Zwei Jubiläen

(Gerda Bednarz).  Große Ereignisse werfen ihre Schatten voraus. 2019 feiern wir den 100. Gründungstag des Bauhauses vor allem in Weimar, Dessau und Berlin. Magdeburg wurde bisher immer etwas unterschätzt. Dabei hat es hier viel eher angefangen mit dem neuen Bauen, mit der Magdeburger Moderne. Am 7. Januar 1909 brachte der Magdeburger Generalanzeiger eine Notiz über die Gründung der Gartenstadt-Kolonie Reform. Damit feiern die „Reformer” in diesem Jahr bereits ihr 110jähriges Gründungsjubiläum. Das starke Bevölkerungswachstum infolge des gewaltigen Aufschwungs der Industrie hatte zu Beginn des 20. Jh. eine große Wohnungsnot verursacht. Viele wollten aber nicht nur in Mietskasernen und Elendsvierteln hausen. Und so gründeten 19 Arbeiter die Gartenstadt-Kolonie Reform, die als eingetragene Genossenschaft mit beschränkter Haftpflicht in das Genossenschaftsregister des Königlichen Amtsgerichts Magdeburg unter Nr. 62 vermerkt wurde.

Der Anfang war schwer, man brauchte Geld, um Bauland zu kaufen, Baupläne zu erarbeiten, Material zu beschaffen, Brunnen zu bauen … Erst 2 1/2 Jahre später konnte man mit dem Bau beginnen, und im März 1912 zogen die ersten Mieter in den Block „Verlorener Grundstein” ein. Nach einem Hilfeersuchen der Genossenschaft an die Deutsche Gartenstadt-Gesellschaft kam Bruno Taut nach Magdeburg und übernahm die Bauleitung mit 4 Typen neuer Pläne von 47 bis 72 qm pro Wohnung, kleinem Stall und ca. 200 qm Gartenfläche. So konnten  sich die Bewohner z.T. selbst versorgen und hatten lt. Taut einen schönen luftigen „Außenwohnraum”.

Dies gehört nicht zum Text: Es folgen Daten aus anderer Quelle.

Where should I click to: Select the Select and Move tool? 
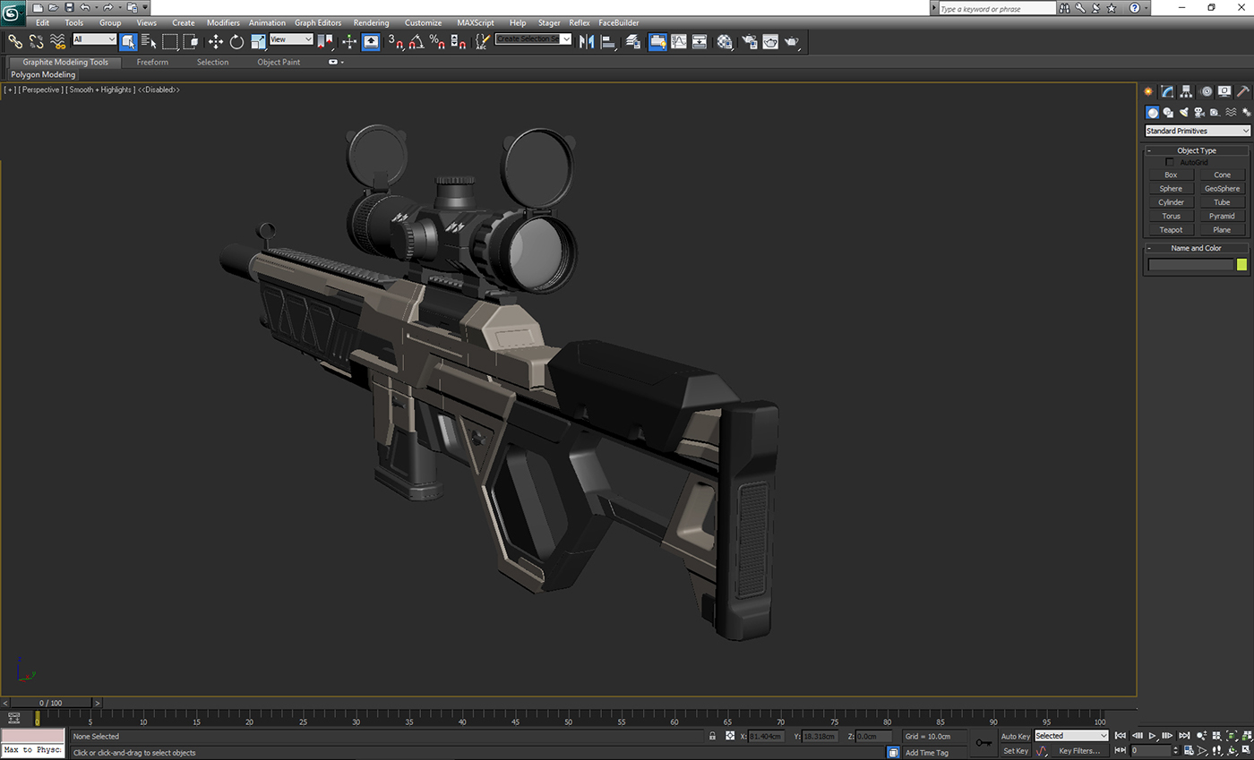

Die Wohnungen sind heute noch begehrt, wurden und werden saniert oder umgebaut, ohne den äußeren Charakter zu verändern. 1980 wurde die Gartenstadt-Kolonie als Ensemble des Städtebaus auf die Denkmalliste der Stadt Magdeburg gesetzt und ist damit als Kulturdenkmal zu schützen und zu erhalten.